La cardiopatia ischemica rappresenta tuttora la causa di morte più frequente nel mondo occidentale. Lo scenario della malattia, a causa delle misure di prevenzione e dell’avanzamento delle cure, è tuttavia sostanzialmente variato, registrandosi oggi la maggioranza degli eventi (fatali e non-fatali) nelle fasce d’età più avanzata.

Il trattamento delle manifestazioni acute della cardiopatia ischemica, diretto ad antagonizzare farmacologicamente o meccanicamente le conseguenze della trombosi coronarica, ha raggiunto elevata efficacia così da portare ad una significativa riduzione della mortalità. Ciò anche grazie agli sforzi che sono stati fatti e che si stanno tuttora facendo riguardo la possibilità di identificare sempre più precisamente e rapidamente i soggetti che hanno infarto miocardico in atto tra coloro che potrebbero averlo perché allertano il sistema dell’urgenza a fronte di sintomi sospetti.
Tuttavia, proprio il cambiamento dell’approccio diagnostico e terapeutico alla fase acuta della malattia ne ha messo in discussione la patogenesi invariabilmente trombotica. Talora l’infarto miocardico infatti si manifesta in assenza di lesioni ostruttive coronariche visibili alla coronarografia, ma non per questo la prognosi a lungo termine è benigna. Restano inoltre aperti numerosi quesiti circa il trattamento ottimale dei pazienti più “difficili”, come ad esempio quelli che necessitano di concomitante terapia anticoagulante orale a causa della presenza o della comparsa di fibrillazione atriale. Proprio la miglior comprensione dei meccanismi patologici comuni a fibrillazione atriale e malattia coronarica sta rendendo possibile un nuovo approccio terapeutico a lungo termine delle patologie aterotrombotiche.
Al tempo stesso si stanno facendo importanti progressi riguardanti il trattamento ottimale di alcuni sotto-gruppi di pazienti con cardiopatia ischemica, soprattutto quelli che hanno manifestazioni stabili della malattia e quelli che al contrario giungono in ospedale nelle condizioni più drammatiche, ovvero in stato di shock cardiogeno. Nei primi l’approccio di cura più vantaggioso, ovvero farmacologico o basato prevalentemente sulla rivascolarizzazione coronarica, (percutanea o chirurgica), è ancora oggetto di accesa discussione. Nei secondi la linea di trattamento più efficace al fine di salvarne la vita si sta progressivamente delineando grazie nuovi approcci di rivascolarizzazione coronarica e di assistenza al circolo.
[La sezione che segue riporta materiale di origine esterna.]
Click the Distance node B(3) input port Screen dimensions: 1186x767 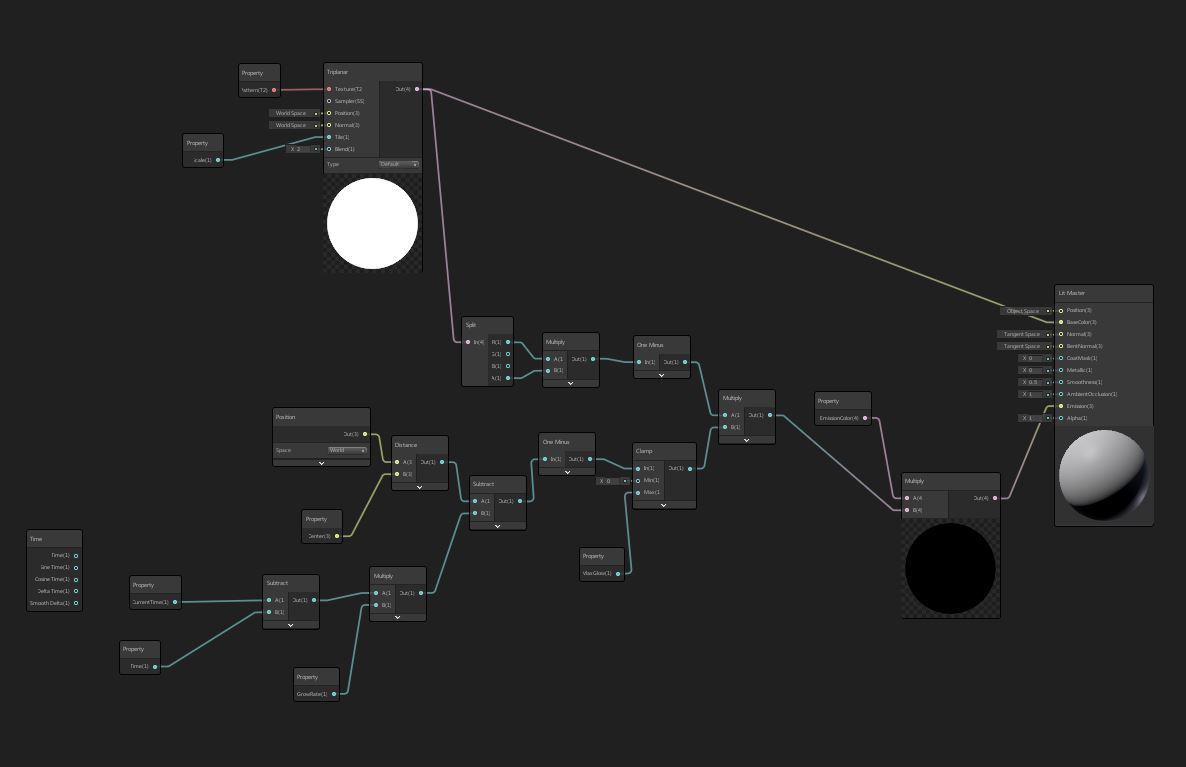pyautogui.click(x=397, y=474)
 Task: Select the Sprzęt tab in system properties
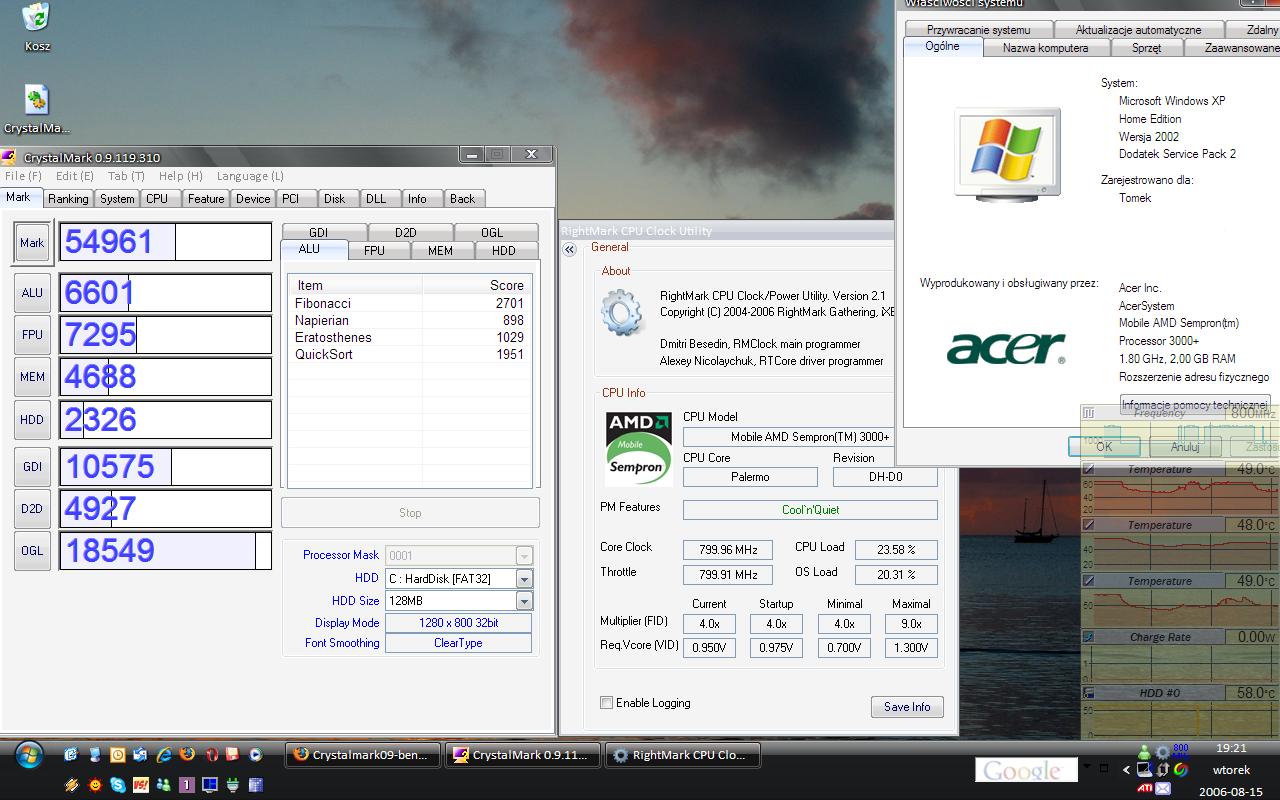tap(1146, 47)
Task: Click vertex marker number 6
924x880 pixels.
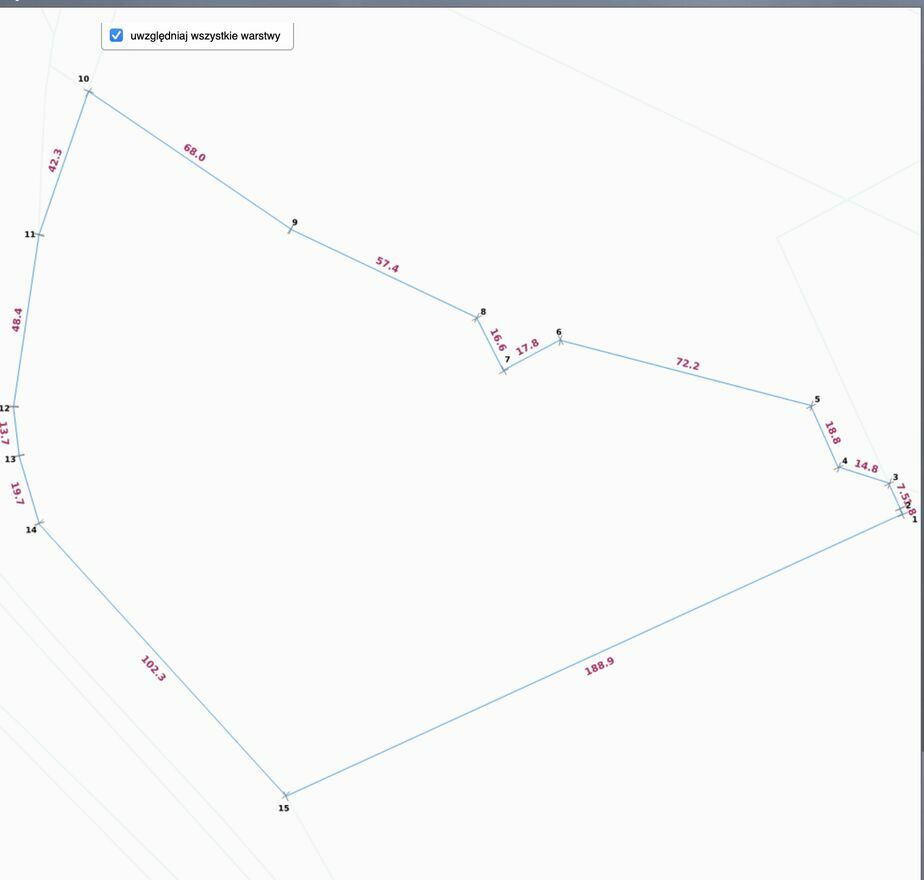Action: pos(560,341)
Infine l’approccio di cura a lungo termine dei pazienti reduci dalle dall’evento ischemico acuto e di quelli ormai giunti alla fase di stabilità, ovvero di cronicità della malattia sta subendo profondi cambiamenti. Per raggiungere i migliori esiti a distanza è centrale ridurre il più possibile i livelli di colesterolo LDL e contrastare la tendenza alle ricadute attraverso combinazioni di farmaci antitrombotici a bassa dose. È però necessario considerare sempre più un approccio olistico al paziente, che faccia degli interventi rivolti alla salute globalmente intesa un momento importante di miglioramento dell’intervento medico.
L’incontro intende ripercorrere gli elementi di riflessione prima di portarti. Ciò al fine di stimolare la discussione tra esperti del settore e i partecipanti, nel convincimento che l’implementazione di ragionamenti condivisi sia fondamentale per un corretto approccio terapeutico ed una rigorosa allocazione di risorse sanitarie necessarie alla cura di quella che resta la principale causa di morte nel mondo occidentale.